So the current state of play is that Cameron won’t take part in the TV Leaders’ debates unless the Greens can, and OFCOM says that the Green’s can’t.
I am becoming increasingly concerned that the election is being run for the media, by the media. This is manifest in the decision being made by OFCOM rather than The Electoral Commission. Quite how we ended up with leaders’ debates escapes me; the chief reason I think was that they have them in the US so we should follow. That makes no sense to me (or I suspect anyone outside luvvie land). Nor is it consistent – they have the death penalty in much of the US.
Of course, the olds saw is that the election is supposed to be about individual voters selecting their representative at Westminster.
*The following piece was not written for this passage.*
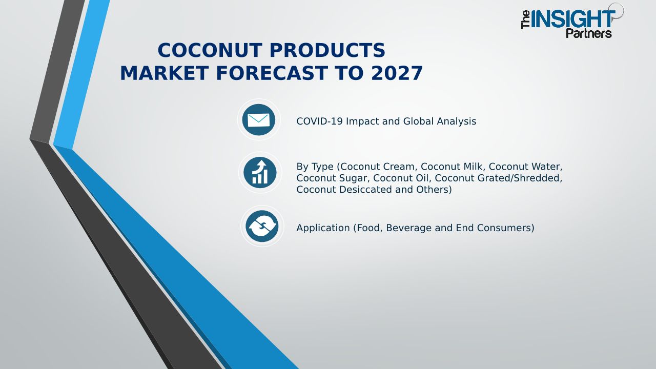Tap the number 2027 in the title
pyautogui.click(x=397, y=73)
This convention has been undermined by the party political system, and now the harsh reality is that most of the time most vote for a party or party leader. The most that a local candidate can do is work hard and get the vote out, or stuff it up and lose. On that basis it probably makes sense for the TV debates.
The major caveat is that the success of a TV debate depends entirely upon the format and the ability of the presenter to hold leaders to the format. The presenter also needs to be able to dissect the leaders’ answers to strip out the spin, misrepresentations and simplifications to get to the essence of the proposition. Sadly there are very few UK TV journalists who have the knowledge, intellect or grasp to manage that. Moreover that would almost certainly be best achieved through a series of one on one interviews. Of course, that would be less compelling viewing.
The format design is also going to be crucial, particularly with four or five parties. Again, who is responsible for this and on what basis is the decision made. I am deeply suspicious of questions from an invited audience unless they are going down the BBC Question Time format. Which of course they are not.
If the current spectacle of politicians squabbling about format and attendance is unedifying, the prospect of a leaders’ debate without the incumbent is ludicrous. While Cameron may rightly be trying to wind the clock back, the simple fact is that he could demolish Milliband and Clegg. As could Farage in Cameron’s absence. Caroline Lucas is an irrelevance, as is Alec Salmond on any TV set south of Hadrian’s Wall. If there is a debate he should be there, although Salmond is probably the only politician that Cameron fears. Of course, there is also the risk that by appearing aggressive he may make play to the Bullingdon caricatures so beloved of the media.
If Cameron does manage to prevent a leaders’ debate I do not think that democracy will suffer. If there is one in the wrong format or one badly moderated then Millibland may do better and the whole country will suffer. It there is a well conducted one then Millibland and socialism should lose badly. What worries me is that this entire outcome is in the hands of a media luvvie. We have gone from media’s power without responsibility to power for no good reason.
Yes the press should be free, and broadly they are (although sometimes the consequences of what they print catch up with them, not always in court). But where they are in a position to influence the democratic structure through the extension of the electoral process they are NOT voicing opinion. The broadcasters should not be organising this, setting terms or indeed creating a debate on who should or should not take part. This should all be arranged through the electoral commission and he process and format should be enshrined into UK Election Law.
In the meantime I think Cameron is playing a clever game, but an unnecessary one. But I suppose it fills the time between now and May.